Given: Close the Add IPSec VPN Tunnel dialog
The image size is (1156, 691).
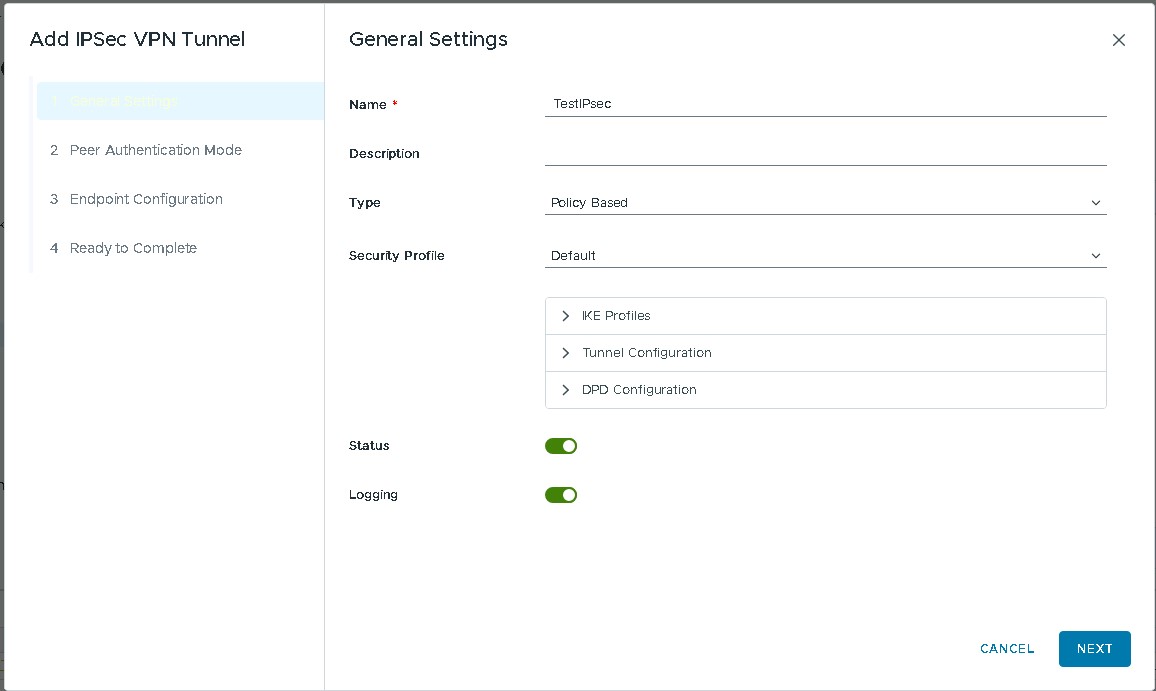Looking at the screenshot, I should pos(1119,40).
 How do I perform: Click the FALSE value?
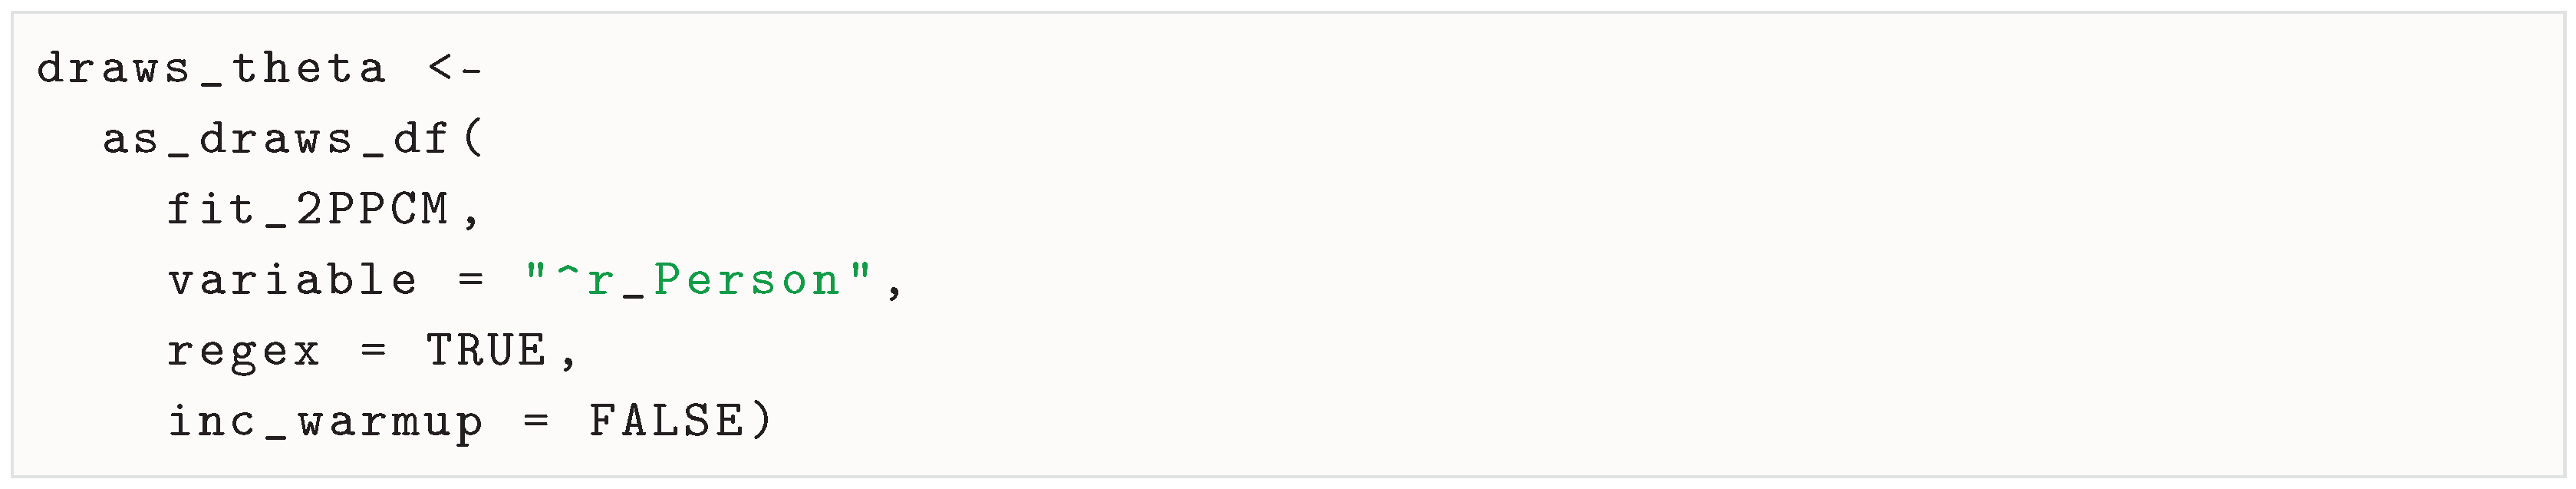(666, 422)
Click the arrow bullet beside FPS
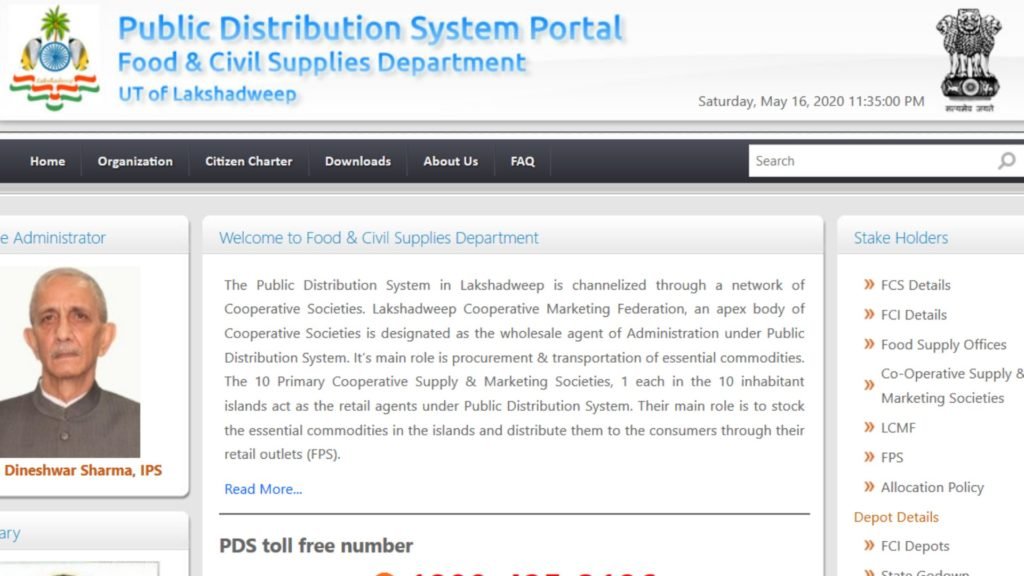Screen dimensions: 1024x576 click(x=869, y=458)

───

TASK DIRECTIONS.
Please set down every record above exactly as it appears, leaving out the pictures.

EXERCISE RESPONSE.
Given: Close the Add IPSec VPN Tunnel dialog
The image size is (1156, 691).
Looking at the screenshot, I should pos(1119,40).
 How do I perform: Click the FALSE value?
(666, 422)
Click the arrow bullet beside FPS
Screen dimensions: 1024x576 click(x=869, y=458)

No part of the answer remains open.